### Bacaan

SANTAP
MENGUDAP KENANGAN DI GUMARANG
#Suasana Restoran
INDONIKMAT.com – KOMPAS, MINGGU,
24 MEI 2015 | OLEH MOHAMAD HILMI FAIQ/PUTU FAJAR ARCANA
Restoran Gumarang selalu menjadi
tujuan utama warga Padang Panjang dan para pendatang. Lokasinya di
tengah-tengah pasar tradisional, membuatnya mudah dijangkau. Sesungguhnya
tujuan pertama-tama pengunjung bukan sekadar mencicipi menu-menu yang unik,
tetapi sekaligus mengudap kenangan. Di sini jejak-jejak Minang seperti
mengkristal dalam mangkuk-mangkuk, wadah kudapan yang hampir selalu bergula dan
bersantan.
Sebutlah menu paling favorit
ampiang dadiah. Ampiang tak lain adalah beras ketan merah yang dipipihkan, lalu
dadiah berupa fermentasi susu kerbau menyerupai yogurt, yang disimpan dalam
bumbung bambu. Keduanya merupakan penganan khas daerah- daerah sekitar Padang
Panjang, Bukittinggi, dan Tanah Datar. ”Tanpa mencicipi ampiang dadiah, belum
ke Padang Panjang namanya,” tutur Tya Setiawati, pemukim asal Ciamis yang
menetap di Padang Panjang sejak tahun 1999.
Ampiang dadiah disajikan dalam
mangkuk dengan kuah santan dan gula merah. Dadiah selalu dijadikan daya penarik
dan oleh sebab itu selalu diletakkan pada bagian atas. Rasa dadiah tidak seasam
yogurt. Teksturnya yang lembut segera lumer kalau menyentuh lidah. Kecapan rasa
asam yang samar segera ditimpa ampiang yang lembut. Rasa itu kemudian diperkaya
gula merah yang dicairkan. Ah, lengkap sudah, pagi jadi menyala....
#Salah satu menu andalan, kampiun
es, di Restoran Gumarang Padang Panjang.
Sejarah
Restoran Gumarang didirikan oleh
seorang veteran pejuang kemerdekaan bernama Muchtar Datuk Pisang tahun 1970.
Gumarang berarti kuda putih khas Minangkabau. Sejak awal berdiri, restoran ini
sudah dipadati pelanggan. Pertama-tama karena menunya seperti dalimo ketan dan
kacang padi ketan. Di sini juga ada teh taluah, minuman khas Minang yang
katanya bisa membikin mata terus terang....

### Tugas
(1) Tentukan apakah setiap pernyataan berikut sesuai dengan artikel tentang Restoran Gumarang, lalu jawab ya atau tidak disertai kutipan kata-kata dari artikel yang menjadi penentunya. (a) Restoran Gumarang didirikan pada tahun 1970. (b) Rasa dadiah lebih asam daripada yogurt. (c) Ampiang dibuat dari beras ketan putih.
(2) Tuliskan ulang tanpa perubahan bagian artikel tentang Restoran Gumarang yang dimulai dari "Ampiang dadiah disajikan" dan berakhir pada "pagi jadi menyala....".

Entri koleksi
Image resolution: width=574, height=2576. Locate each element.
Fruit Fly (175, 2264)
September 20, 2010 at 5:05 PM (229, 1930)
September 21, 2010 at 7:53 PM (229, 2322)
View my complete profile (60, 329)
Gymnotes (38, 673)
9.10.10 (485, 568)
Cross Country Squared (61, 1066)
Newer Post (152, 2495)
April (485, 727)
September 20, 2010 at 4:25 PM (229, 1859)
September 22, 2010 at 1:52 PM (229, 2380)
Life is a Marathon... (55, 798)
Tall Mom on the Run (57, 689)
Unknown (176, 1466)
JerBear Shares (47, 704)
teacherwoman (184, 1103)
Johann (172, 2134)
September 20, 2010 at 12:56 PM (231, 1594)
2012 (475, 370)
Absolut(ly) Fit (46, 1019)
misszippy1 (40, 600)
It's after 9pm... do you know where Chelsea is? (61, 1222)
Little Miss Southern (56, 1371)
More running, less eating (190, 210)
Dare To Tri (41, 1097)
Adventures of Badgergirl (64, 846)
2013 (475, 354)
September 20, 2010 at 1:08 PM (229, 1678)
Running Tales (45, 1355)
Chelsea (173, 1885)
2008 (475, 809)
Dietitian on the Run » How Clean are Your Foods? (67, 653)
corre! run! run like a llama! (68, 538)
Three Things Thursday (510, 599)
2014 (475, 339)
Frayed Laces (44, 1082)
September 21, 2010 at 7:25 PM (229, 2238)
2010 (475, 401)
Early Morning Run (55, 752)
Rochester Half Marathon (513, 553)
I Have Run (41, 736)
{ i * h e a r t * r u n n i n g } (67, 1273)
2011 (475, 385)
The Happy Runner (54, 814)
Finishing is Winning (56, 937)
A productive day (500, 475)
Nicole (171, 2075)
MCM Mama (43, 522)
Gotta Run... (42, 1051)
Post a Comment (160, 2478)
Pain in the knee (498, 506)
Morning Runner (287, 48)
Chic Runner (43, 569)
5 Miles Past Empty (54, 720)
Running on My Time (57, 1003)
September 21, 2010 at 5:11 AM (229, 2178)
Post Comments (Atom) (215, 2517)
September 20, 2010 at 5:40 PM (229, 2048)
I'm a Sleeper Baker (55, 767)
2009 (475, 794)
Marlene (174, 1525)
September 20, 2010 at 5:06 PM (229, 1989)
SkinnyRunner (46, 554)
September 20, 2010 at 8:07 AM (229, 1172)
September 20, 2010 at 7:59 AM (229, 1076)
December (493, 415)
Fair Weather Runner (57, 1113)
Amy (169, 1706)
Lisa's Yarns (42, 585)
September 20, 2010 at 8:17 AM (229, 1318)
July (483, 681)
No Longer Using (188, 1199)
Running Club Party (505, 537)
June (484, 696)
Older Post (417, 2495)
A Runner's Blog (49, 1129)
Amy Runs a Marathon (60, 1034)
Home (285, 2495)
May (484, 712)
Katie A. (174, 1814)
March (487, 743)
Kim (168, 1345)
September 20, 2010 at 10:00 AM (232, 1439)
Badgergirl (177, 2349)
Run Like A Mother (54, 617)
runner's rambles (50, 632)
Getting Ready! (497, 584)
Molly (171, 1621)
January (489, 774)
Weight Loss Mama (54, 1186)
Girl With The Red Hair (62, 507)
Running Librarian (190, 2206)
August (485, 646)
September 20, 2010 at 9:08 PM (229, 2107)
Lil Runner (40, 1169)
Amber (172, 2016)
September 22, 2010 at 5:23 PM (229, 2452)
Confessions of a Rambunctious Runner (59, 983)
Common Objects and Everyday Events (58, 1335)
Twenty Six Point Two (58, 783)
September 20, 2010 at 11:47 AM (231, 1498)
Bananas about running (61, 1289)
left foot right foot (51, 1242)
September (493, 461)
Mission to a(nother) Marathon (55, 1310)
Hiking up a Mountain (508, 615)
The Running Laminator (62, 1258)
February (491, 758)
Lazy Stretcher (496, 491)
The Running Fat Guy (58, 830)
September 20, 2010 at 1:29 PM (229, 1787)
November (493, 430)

### Pembahasan Soal
(1)
(a) Ya: "Restoran Gumarang didirikan oleh seorang veteran pejuang kemerdekaan bernama Muchtar Datuk Pisang tahun 1970."
(b) Tidak: "Rasa dadiah tidak seasam yogurt."
(c) Tidak: "Ampiang tak lain adalah beras ketan merah yang dipipihkan"

(2)
Ampiang dadiah disajikan dalam
mangkuk dengan kuah santan dan gula merah. Dadiah selalu dijadikan daya penarik
dan oleh sebab itu selalu diletakkan pada bagian atas. Rasa dadiah tidak seasam
yogurt. Teksturnya yang lembut segera lumer kalau menyentuh lidah. Kecapan rasa
asam yang samar segera ditimpa ampiang yang lembut. Rasa itu kemudian diperkaya
gula merah yang dicairkan. Ah, lengkap sudah, pagi jadi menyala....